According to the Spokane Transit Authority:
- I-976 could reduce transportation funding by eliminating $1.48 billion over the next 6 years from the State Multi-Modal Account, which funds all modes of transportation projects, including public transportation, rail and bicycle/pedestrian projects.
- Spokane Transit funding may lose about $20 million in approved Regional Mobility Grant and Connecting Washington funds, affecting projects such as, the Central City Line ($11.7 million), the Cheney Line ($6.3 million), Monroe-Regal Line ($2 million).
- State funding for other transit projects that improve safety and access could be reduced or eliminated, impacting future projects such as the Sprague Avenue Corridor improvements, Division Street Corridor improvements, Interstate 90 Corridor improvements, and Mirabeau Park & Ride Lot improvements.
- Approximately $9.6 million in Special Needs Transportation (Paratransit service) funding could be eliminated in the next 6 years. Approximately $480,000 in potential funding from the Vanpool Investment Program, which helps transit agencies purchase Vanpool vehicles, could be eliminated in the next 6 years.
According to the The City of Spokane, I-976 could cause:
- Elimination of Spokane Transportation Benefit District (TBD) funding for street and pedestrian improvements. Within the limits of the City of Spokane, vehicle owners pay a $20 TBD fee for street and pedestrian improvements. The City collected about $3 million from this fee in 2018, and already has collected about $2 million in 2019. The bulk of this funding is dedicated to residential street improvements; it represents more than half the investment the City makes in residential streets annually. Additionally, 10 percent of the funding is earmarked to implement pedestrian projects, including constructing missing sidewalks and funding sidewalks around schools.
- Possible loss of state funding for City of Spokane transportation projects, including for the Motor Vehicle Fund, the Transportation Improvement Account, and the Multimodal Transportation Improvement account, among others. Some of these funds are used to provide grants and loans to cities, counties, and local transit agencies for street, bicycle, pedestrian, and transit projects. For example, the Transportation Improvement Account is tied to the Transportation Improvement Board (TIB). Recent City projects that TIB funding include Five Mile Road, MLK Jr Way, and Sunset Boulevard.

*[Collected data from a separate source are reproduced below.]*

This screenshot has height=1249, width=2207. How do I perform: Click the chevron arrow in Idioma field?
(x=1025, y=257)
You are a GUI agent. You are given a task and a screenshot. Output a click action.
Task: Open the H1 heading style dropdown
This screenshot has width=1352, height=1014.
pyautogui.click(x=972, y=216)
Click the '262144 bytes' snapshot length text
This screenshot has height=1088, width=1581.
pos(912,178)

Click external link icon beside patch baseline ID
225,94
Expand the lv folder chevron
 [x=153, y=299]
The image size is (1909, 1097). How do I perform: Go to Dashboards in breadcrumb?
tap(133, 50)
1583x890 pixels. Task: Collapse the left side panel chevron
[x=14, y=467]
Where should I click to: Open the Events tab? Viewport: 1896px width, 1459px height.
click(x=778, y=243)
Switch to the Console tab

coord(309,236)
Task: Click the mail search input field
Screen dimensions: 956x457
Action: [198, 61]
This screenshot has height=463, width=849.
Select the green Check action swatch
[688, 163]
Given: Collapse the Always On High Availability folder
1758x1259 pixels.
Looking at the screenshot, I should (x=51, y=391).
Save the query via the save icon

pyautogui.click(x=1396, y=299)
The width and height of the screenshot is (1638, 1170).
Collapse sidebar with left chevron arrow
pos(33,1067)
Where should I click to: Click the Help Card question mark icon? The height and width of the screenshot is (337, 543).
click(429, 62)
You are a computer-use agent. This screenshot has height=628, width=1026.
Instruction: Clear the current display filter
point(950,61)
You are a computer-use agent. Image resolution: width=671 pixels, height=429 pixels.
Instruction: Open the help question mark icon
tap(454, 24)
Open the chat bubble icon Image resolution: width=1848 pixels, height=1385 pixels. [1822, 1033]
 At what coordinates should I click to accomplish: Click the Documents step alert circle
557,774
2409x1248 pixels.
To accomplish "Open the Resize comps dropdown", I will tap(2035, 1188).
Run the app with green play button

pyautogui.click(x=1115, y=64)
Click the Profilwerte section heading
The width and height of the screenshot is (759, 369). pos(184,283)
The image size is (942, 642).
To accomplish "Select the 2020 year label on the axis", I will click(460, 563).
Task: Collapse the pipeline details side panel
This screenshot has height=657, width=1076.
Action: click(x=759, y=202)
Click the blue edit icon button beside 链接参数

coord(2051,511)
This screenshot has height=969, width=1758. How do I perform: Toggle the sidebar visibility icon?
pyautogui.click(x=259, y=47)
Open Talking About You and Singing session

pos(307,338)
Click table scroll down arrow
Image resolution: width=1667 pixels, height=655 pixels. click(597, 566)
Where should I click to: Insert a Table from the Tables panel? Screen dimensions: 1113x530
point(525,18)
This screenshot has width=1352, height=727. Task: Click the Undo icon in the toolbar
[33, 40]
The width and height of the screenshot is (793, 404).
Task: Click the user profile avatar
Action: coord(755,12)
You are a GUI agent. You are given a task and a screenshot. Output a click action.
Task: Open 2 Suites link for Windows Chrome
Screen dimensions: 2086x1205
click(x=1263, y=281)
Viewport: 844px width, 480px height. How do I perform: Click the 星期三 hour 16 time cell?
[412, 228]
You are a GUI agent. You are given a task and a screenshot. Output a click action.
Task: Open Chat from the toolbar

The city also is seeking TIB funds for portions of the planned reconstruction of Riverside Avenue in downtown.
- Possible reduced investment in the Spokane area by WSDOT. Overall, the State Office of Financial Management projects that over the next six years the state would see a revenue loss of $1.9 billion and local governments would experience a loss of $2.3 billion. Lower funding levels could reduce WSDOT investment in the Spokane area. For example, the North Spokane Corridor construction is being paid for through the state’s Connecting Washington Funding Package, which includes revenues from passenger vehicle weight fees that would be reduced under this initiative. Vehicle weight fees account for $2 billion of the total $16 billion Connecting Washington package.
Jared Webley, the Spokane County spokesperson, said he expects the county board to discuss next steps on Tuesday at their first meeting since election night.
"Anything from no action, to legal action, to something in between. Everything is on the table right now, as far as what they may consider,” Webley said.
Gov. Jay Inslee released a statement on the results of Initiative 976 from Tuesday’s general election.
“Accordingly, in response to the will of the people, I am taking immediate action. I have directed the Washington State Department of Transportation to postpone projects not yet underway. I have also asked other state agencies that receive transportation funding, including the Washington State Patrol and Department of Licensing, to defer non-essential spending as we review impacts,” Inslee said.
A spokesperson from the governor's office said Inslee is asking agencies like the Washington State Department of Transportation to give him a list of recommendations by next week.
All of the agencies KREM 2 spoke with said they plan to work with the governor and legislature to figure out how to move forward.